Since the answer to each of these questions is an emphatic no, you have your answer. QED

[1] Code of Shah-e-Hamadan, in line with the Code of Umar for Christians:

· The Muslim ruler shall not allow fresh constructions of Hindu temples and shrines.

· No repairs to the existing Hindu temples and shrines shall be allowed.

· Hindus shall not use Muslim names.

· They shall not ride a harnessed horse.

· They shall not move about with arms.

· They shall not wear rings with diamonds.

· They shall not deal in or eat bacon.

· They shall not exhibit idolatrous images.

· They shall not build houses in neighborhoods of Muslims.

· They shall not dispose of their dead near Muslim graveyards, nor weep nor wail over their dead.

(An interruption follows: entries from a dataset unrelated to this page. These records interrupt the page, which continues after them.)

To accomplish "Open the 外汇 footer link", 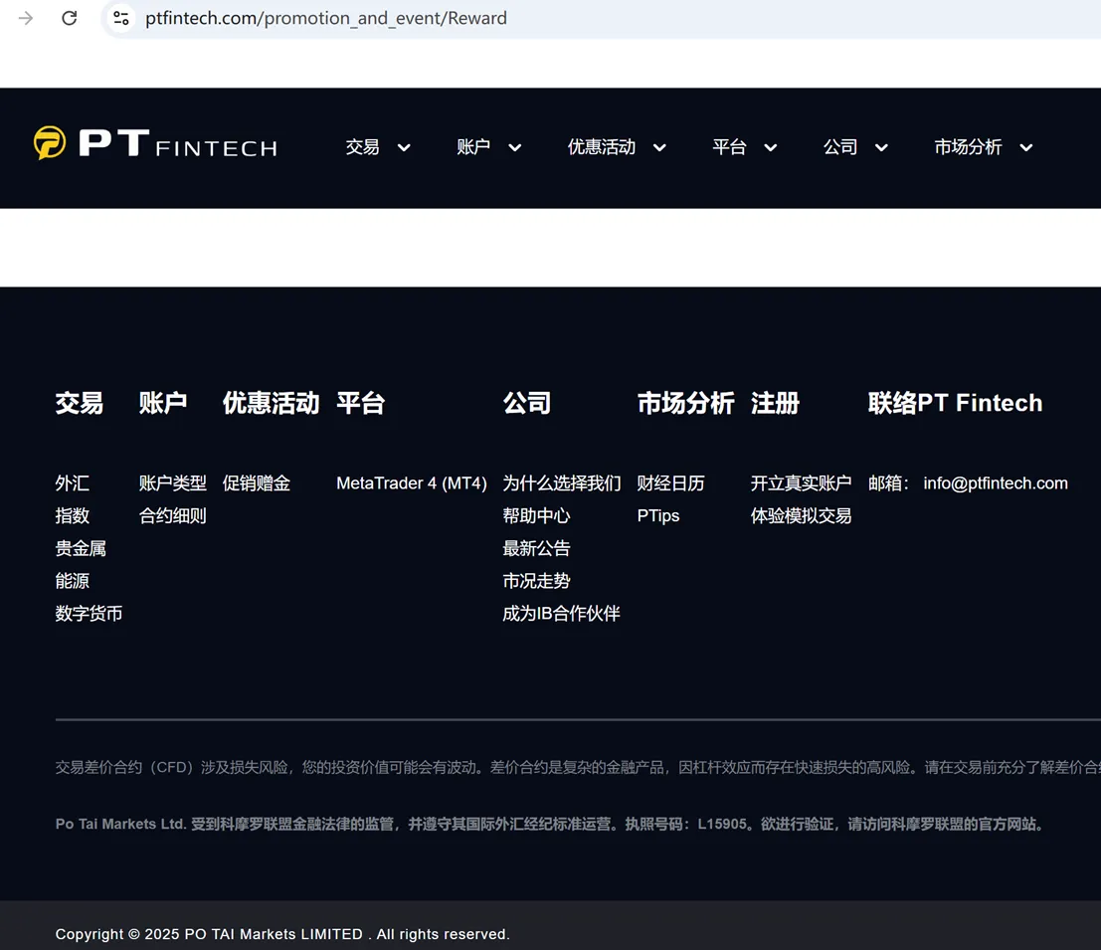I will 73,483.
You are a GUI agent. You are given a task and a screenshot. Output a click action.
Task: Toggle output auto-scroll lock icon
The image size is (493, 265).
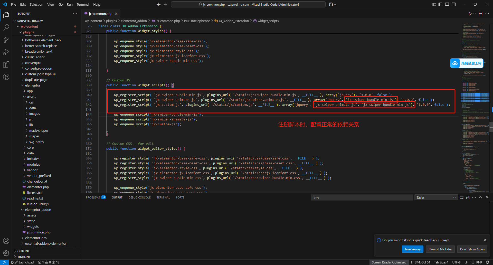click(468, 197)
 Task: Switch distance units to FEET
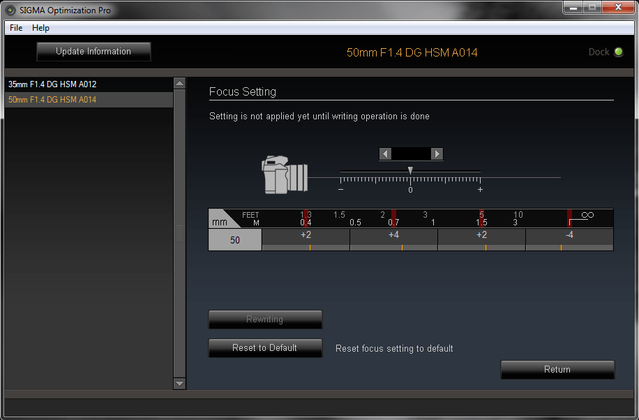coord(250,215)
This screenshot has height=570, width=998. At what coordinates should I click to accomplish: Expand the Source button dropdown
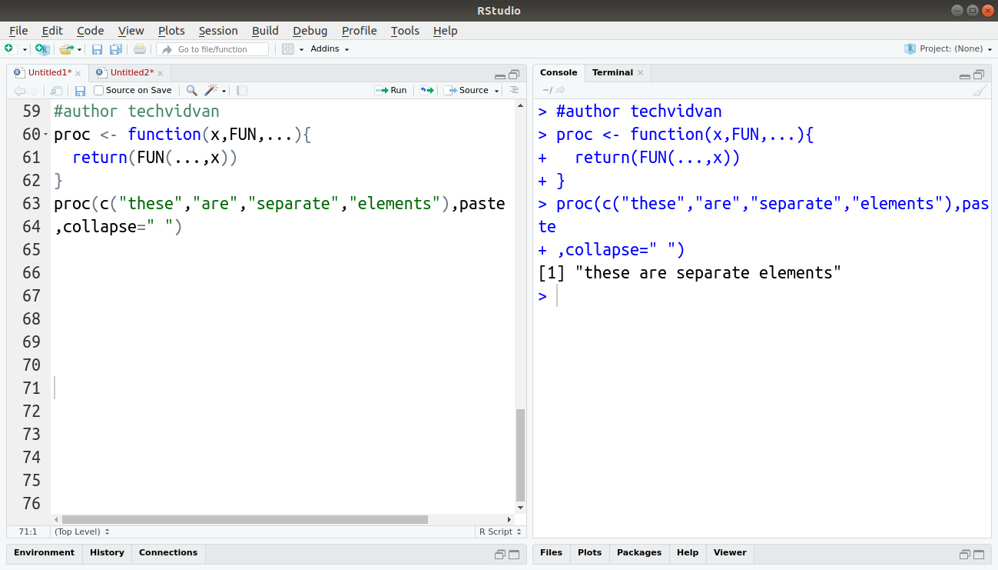[496, 90]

· They shall not deal in or buy Muslim slaves.

· No Muslim traveler shall be refused lodging in the Hindu temples and shrines where he shall be treated as a guest for three days by non-Muslims.

· No non-Muslim shall act as a spy in the Muslim state.

· No problem shall be created for those non-Muslims who, on their own will, show their readiness for Islam.

· Non-Muslims shall honor Muslims and shall leave their assembly whenever the Muslims enter the premises.

· The dress of non-Muslims shall be different from that of Muslims to distinguish themselves.